= Directions =
Everything in the data except the pictures belongs in your answer, copied exactly.

= Study material =
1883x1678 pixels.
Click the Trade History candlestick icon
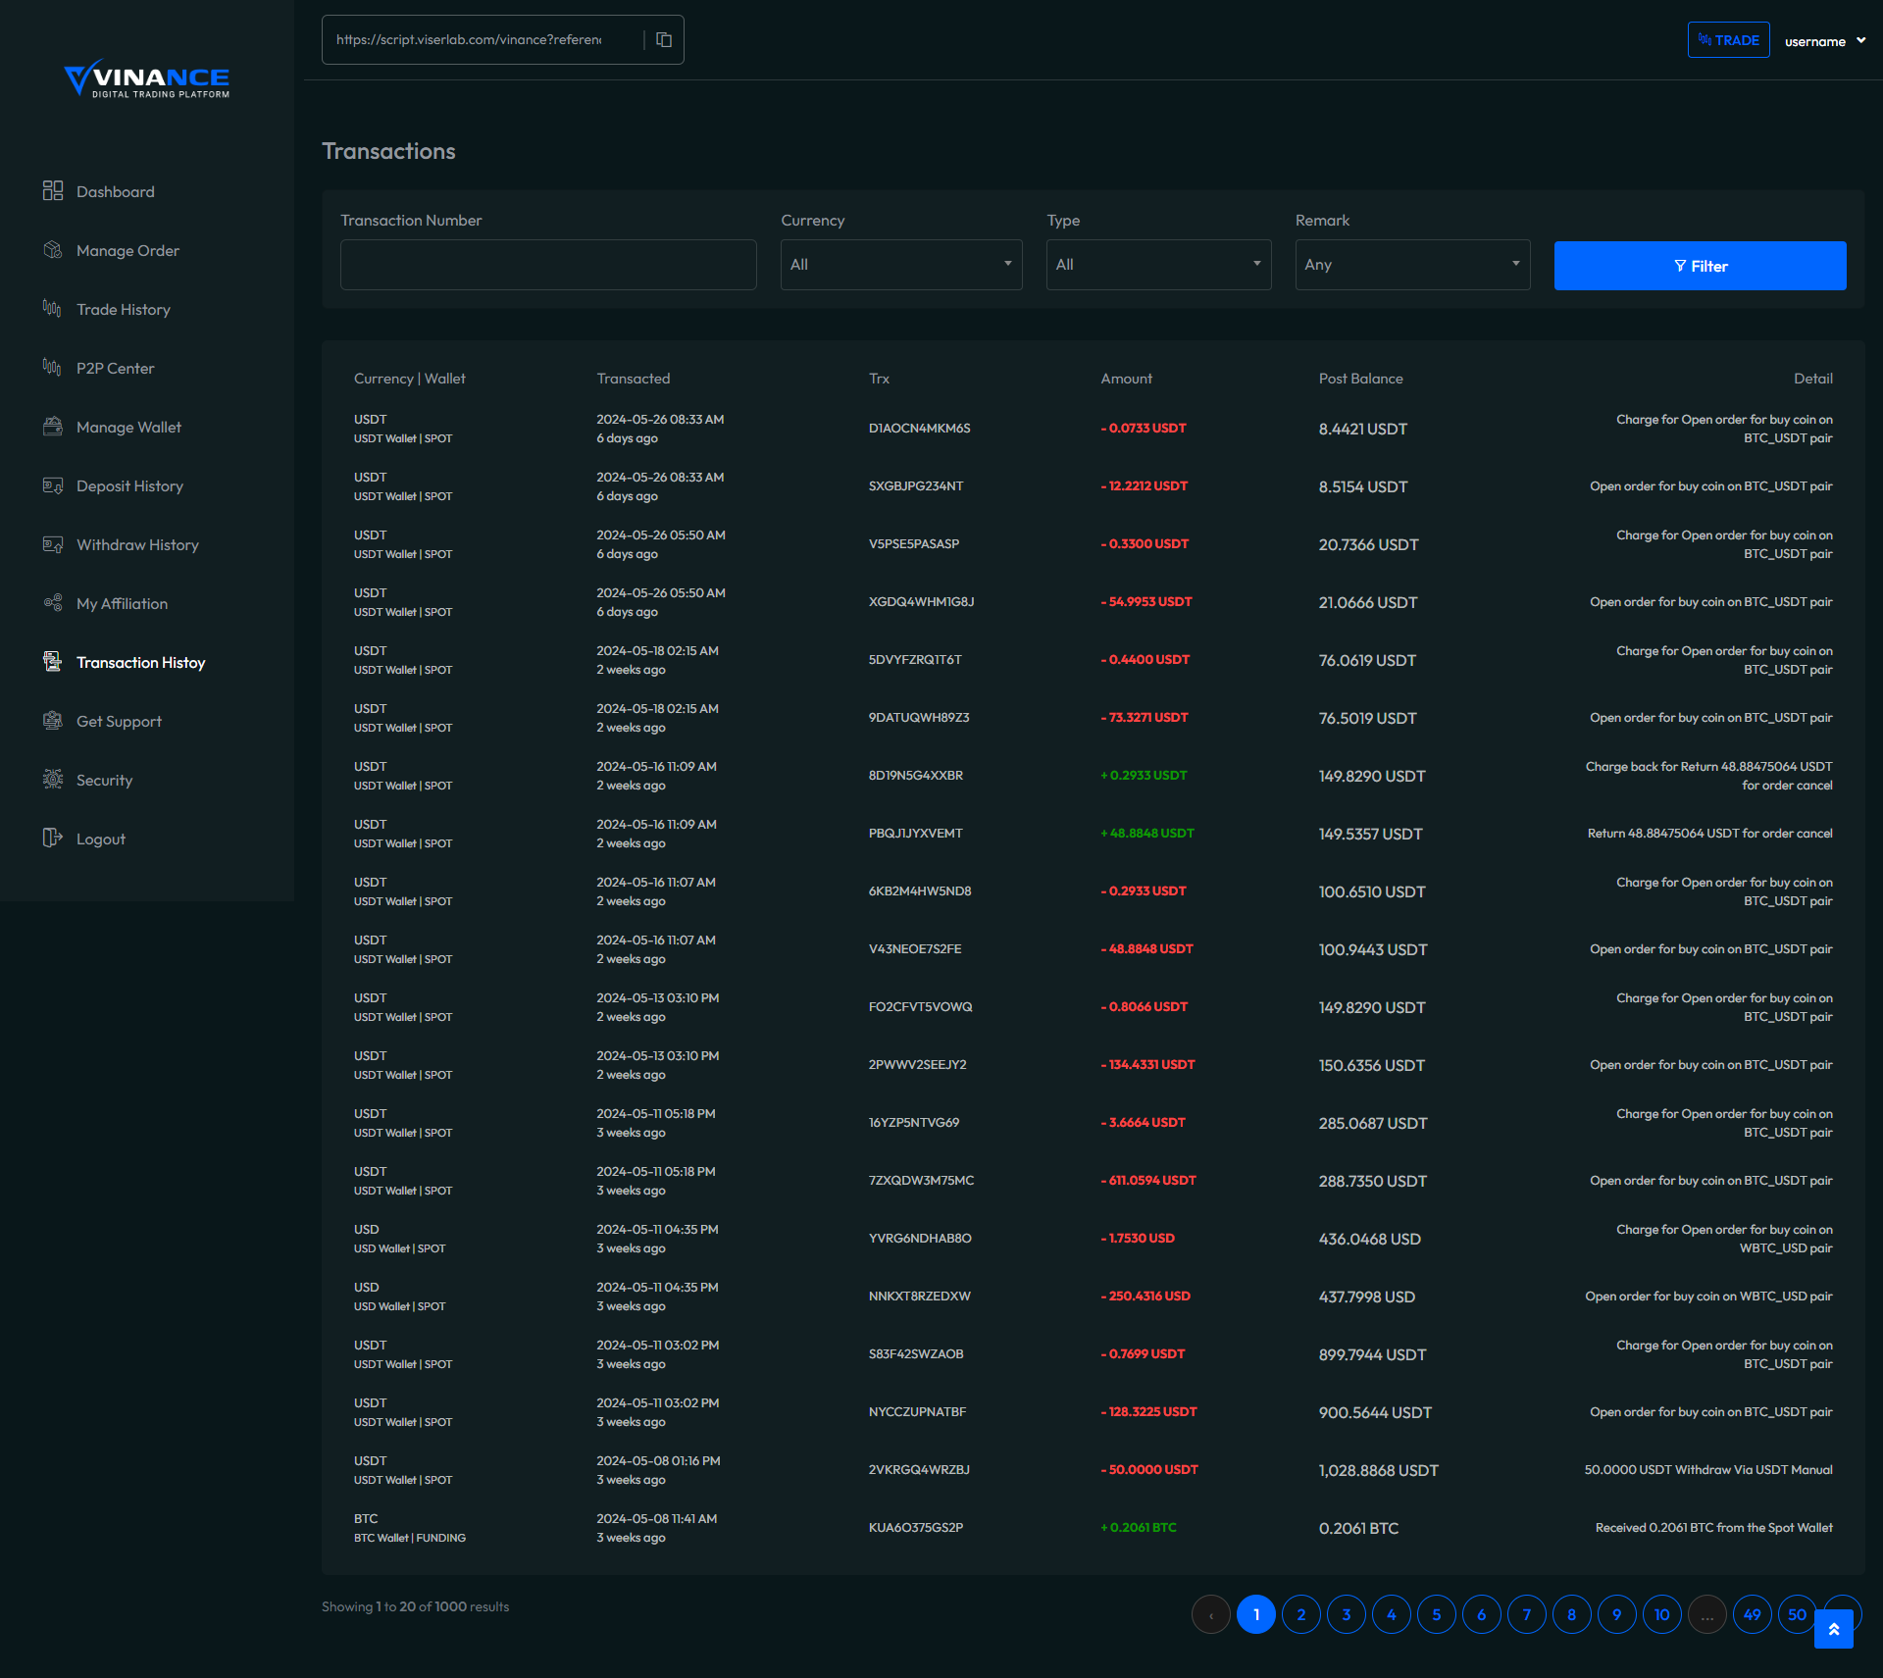[x=53, y=309]
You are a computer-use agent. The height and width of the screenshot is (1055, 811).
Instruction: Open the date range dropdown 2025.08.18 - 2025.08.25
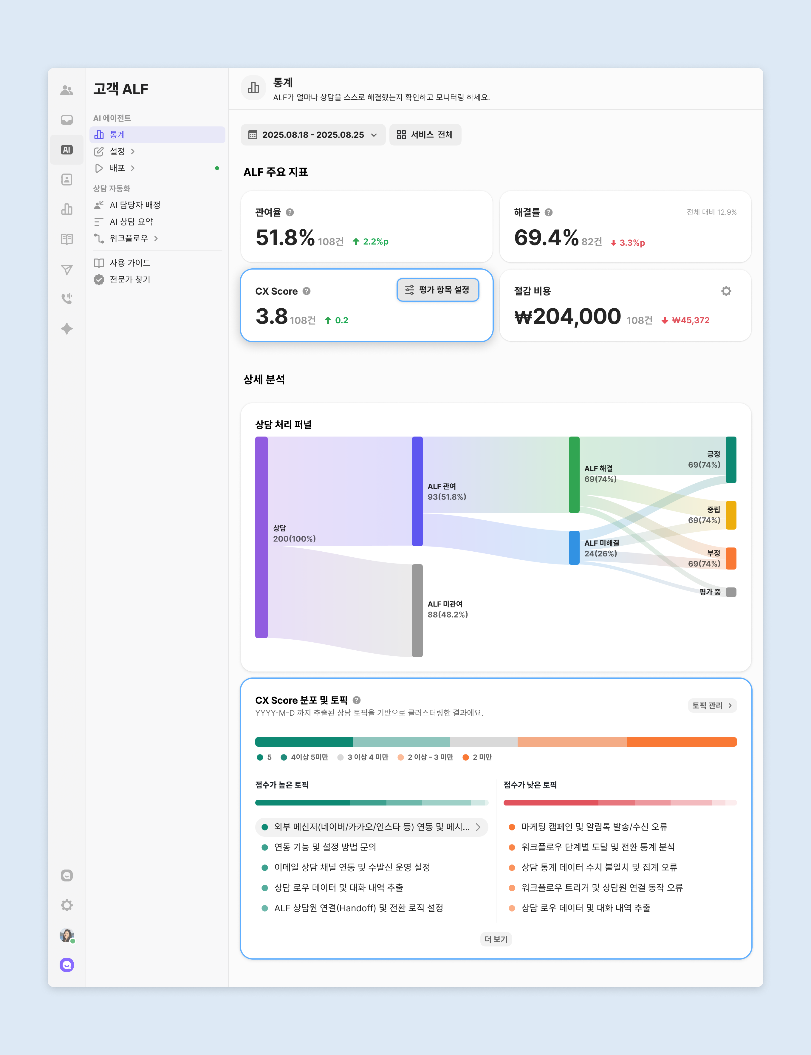(x=313, y=135)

= Result below =
1883x1678 pixels.
Click the Trade History candlestick icon
[x=53, y=309]
You are a computer-use agent. The height and width of the screenshot is (1055, 811).
Instruction: Open the date range dropdown 2025.08.18 - 2025.08.25
(x=313, y=135)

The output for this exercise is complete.